To accentuate this unique coloring, I use a vocabulary of forms built with a foundation from the traditions of ancient ceramics cultures and then honed with my intuitive understanding of form.
I believe that saggar firing approaches the very heart of ceramics as a medium—the fusion of clay, water, and fire. By eliminating everything that is not these three components, my work unites surface and form.
My iTalianate work started with a trip to Italy in 2013. Like many travelers, I was fascinated by Italy’s history, art, landscape, and architecture, but I was also intrigued by things such as colors found in the earth, tufa stone, and pottery forms by anonymous artisans. I visited the studios of two Italian ceramic artists, Franco Balducci in San Gimignano and Marino Moretti in Viceno. Mr. Balducci invited me to throw a pot with Italian clay on his Magnolfi-Bigalli, an Italian potter's wheel, and Mr. Moretti gave me a container of iron oxide from that region. My personal connections with these two artists inspired me to start a new iTalianate series.

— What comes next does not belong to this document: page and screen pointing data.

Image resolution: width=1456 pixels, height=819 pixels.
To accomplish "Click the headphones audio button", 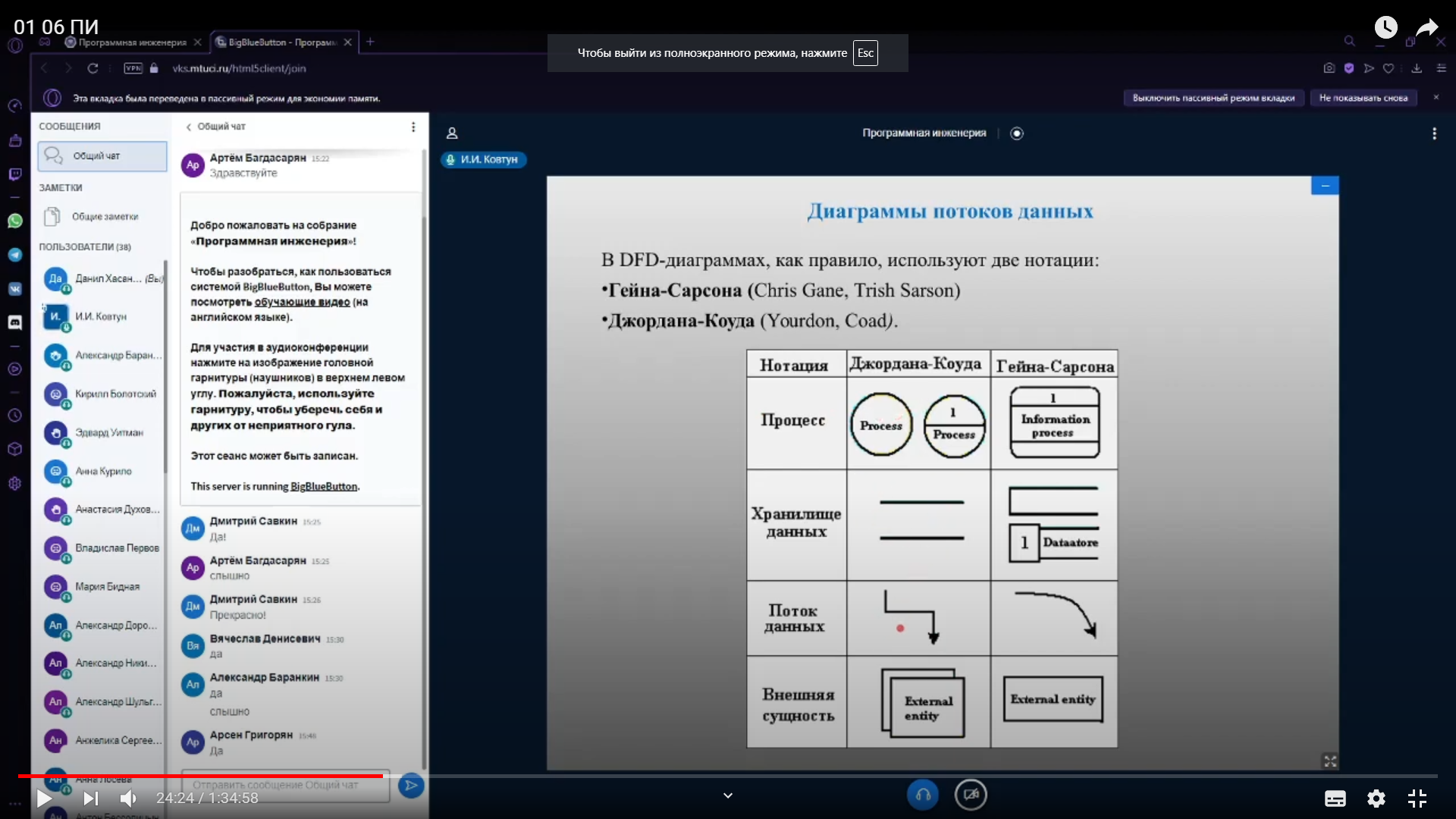I will point(923,795).
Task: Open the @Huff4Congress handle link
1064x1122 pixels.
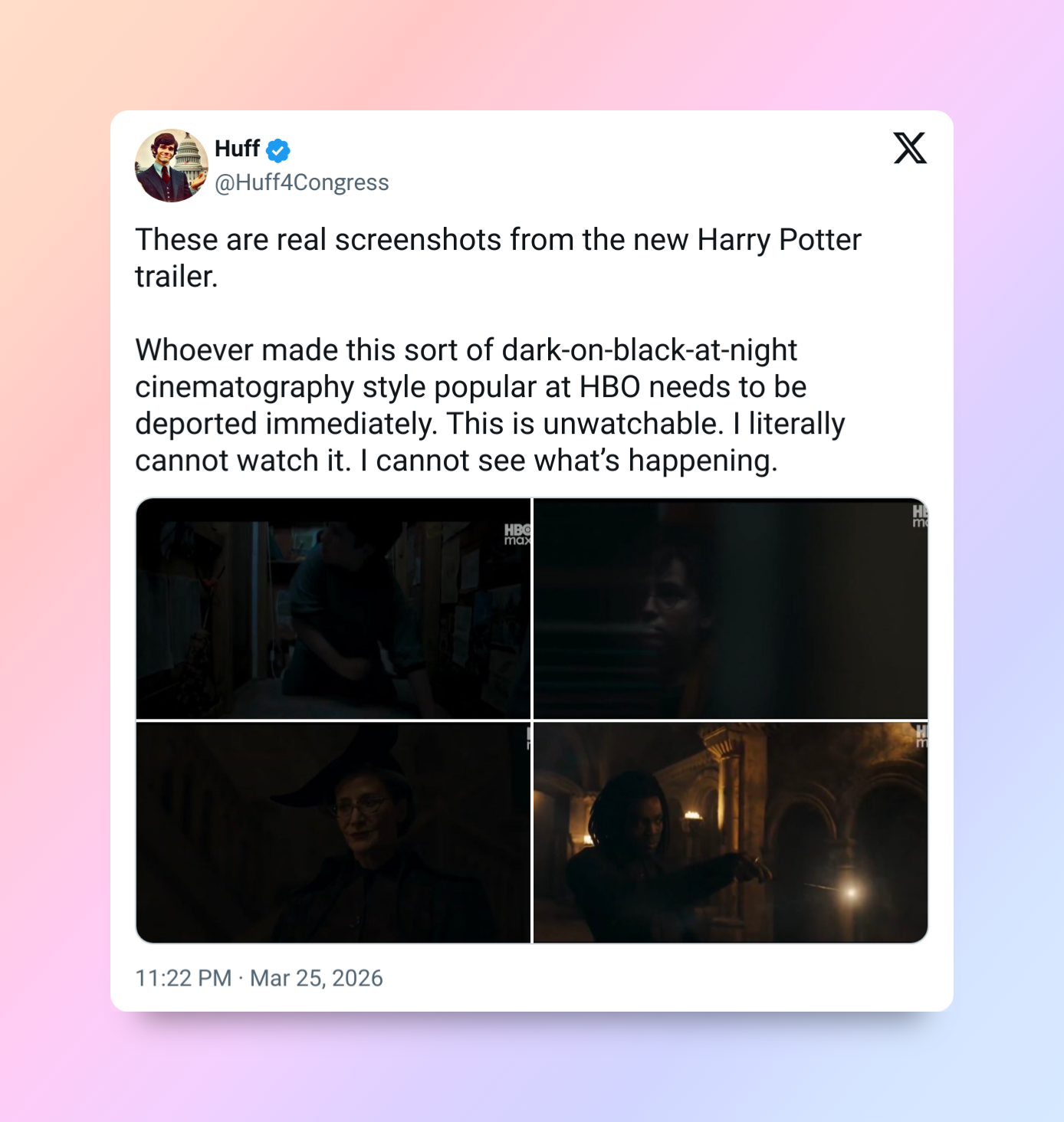Action: pyautogui.click(x=302, y=182)
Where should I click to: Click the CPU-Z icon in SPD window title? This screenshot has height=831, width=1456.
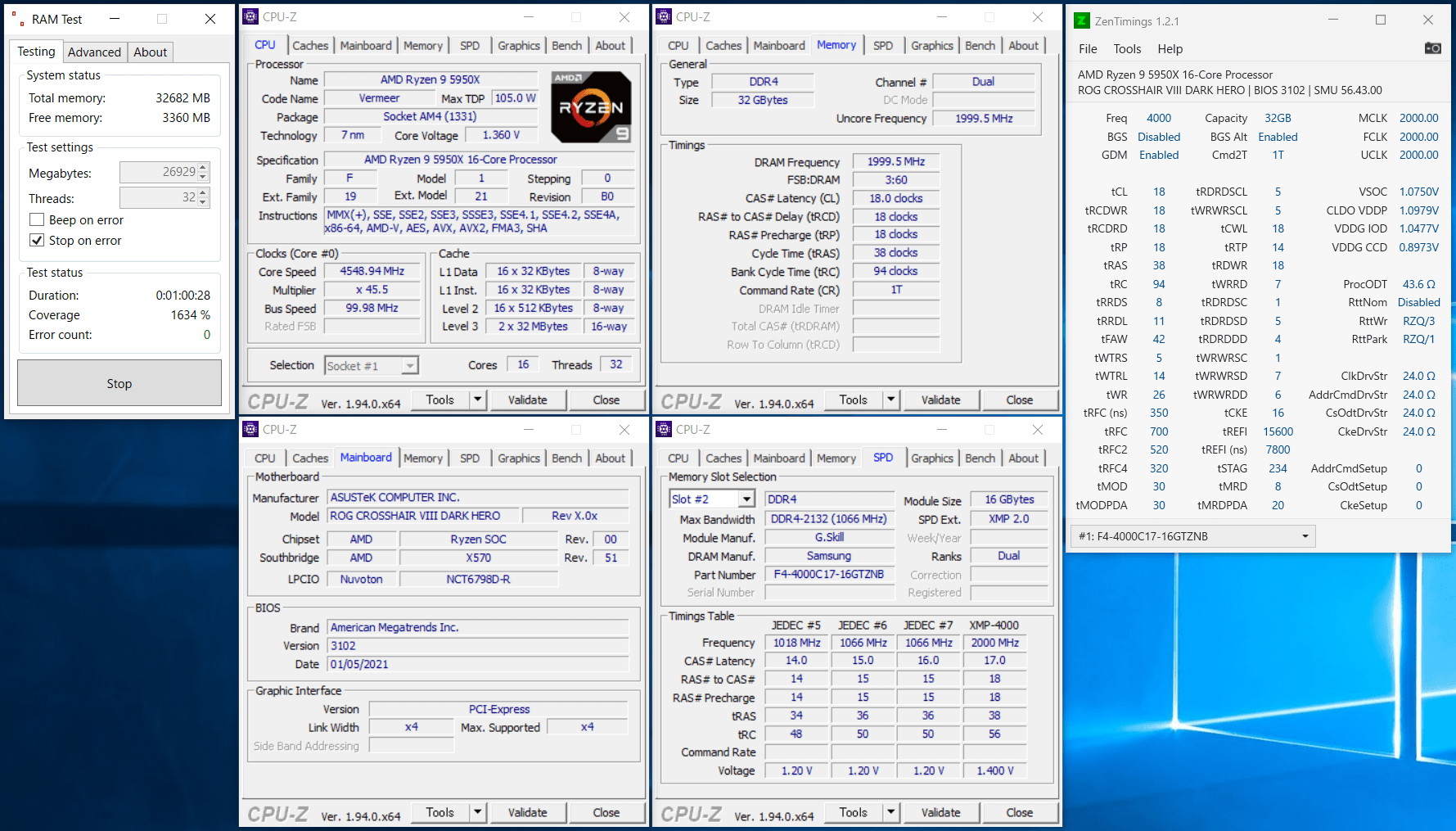665,429
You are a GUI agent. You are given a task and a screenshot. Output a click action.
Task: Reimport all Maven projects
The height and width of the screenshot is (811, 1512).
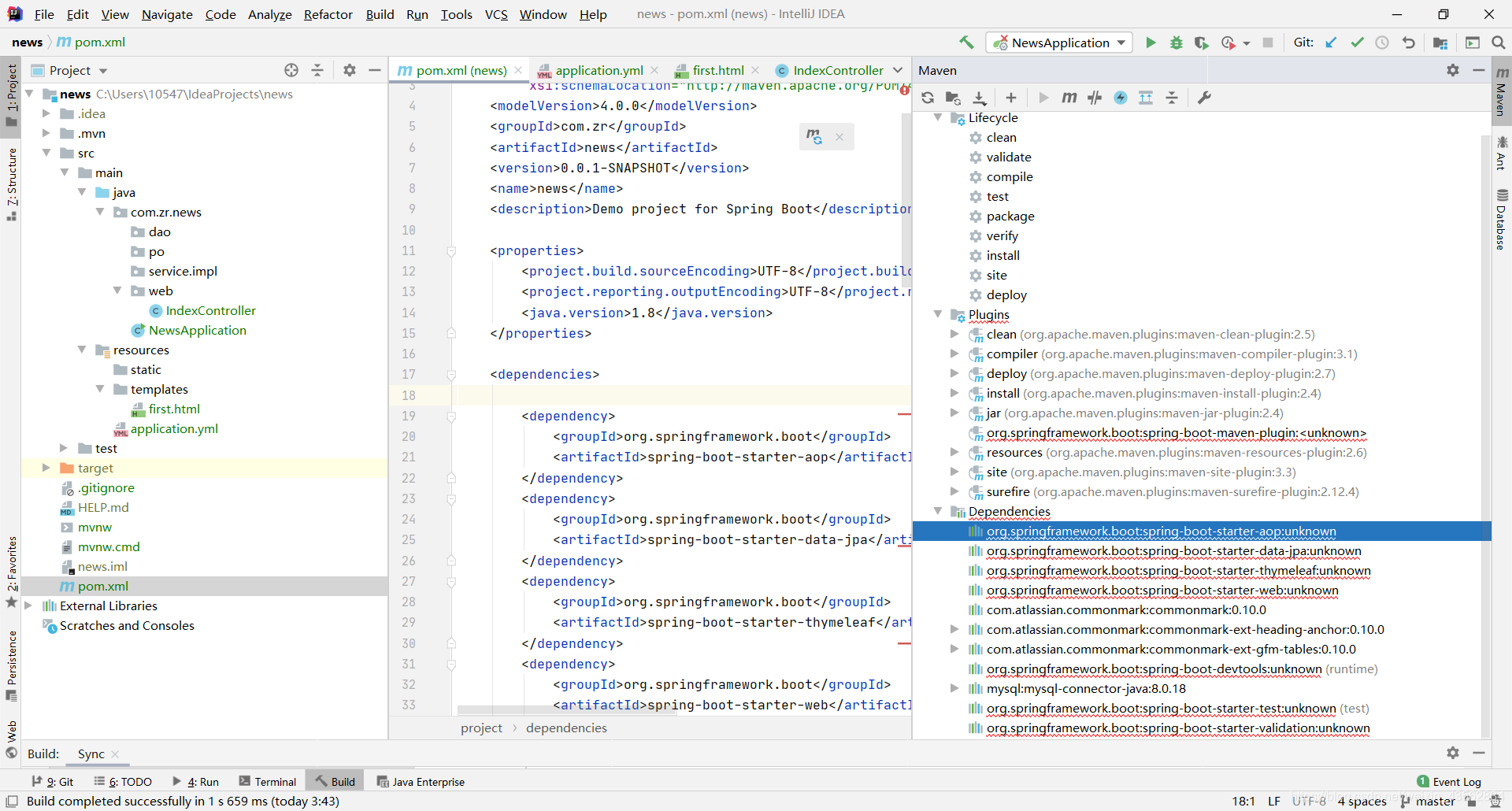pos(928,98)
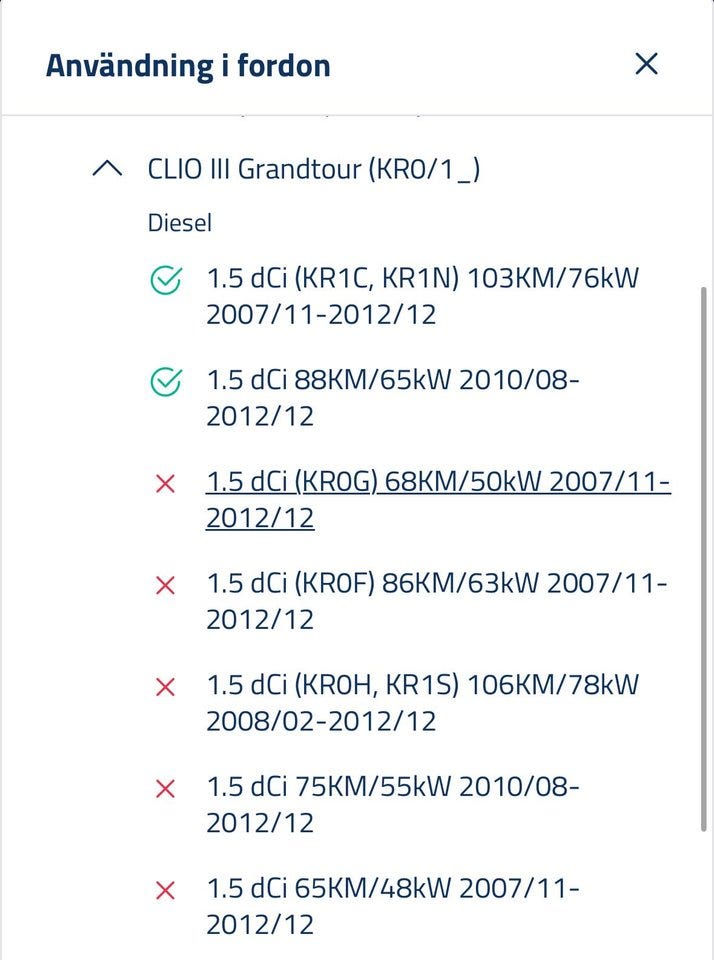Select 1.5 dCi (KR1C, KR1N) 103KM/76kW entry

pos(421,296)
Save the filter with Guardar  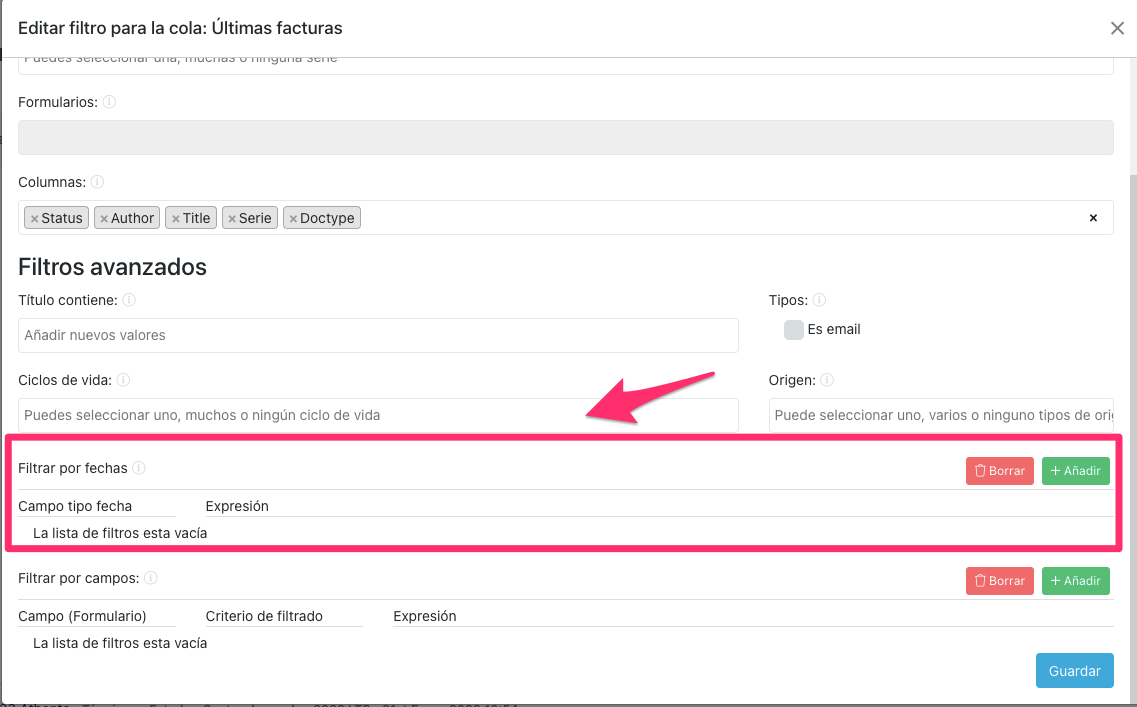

As I began to experiment with the iron oxide, I used it to create an antique surface decoration when combined with my existing firing techniques. After creating several Italian-style forms with the coloring of the iron oxide, I remembered an ancient bowl with human figures walking on the rim that I had seen in Florence. The simple beauty of that bowl led to the second defining characteristic of this series—figures that represent the new reality of over-connected humans living in the digital age. Through this work, I question, comment, and poke fun at humans tethered to their devices and the resulting changes in social behavior. In essence, these ceramic works are three-dimensional editorial cartoons. The name “iTalianate” blends a word that means Italian in appearance or character with the lowercase “i” common to a certain technology company’s products.
My iTalianate Series has more than thirty pieces that integrate the appearance of ancient objects that might have been part of an archaeological dig with the iconography of modern technology in a way that links the past, present, and future.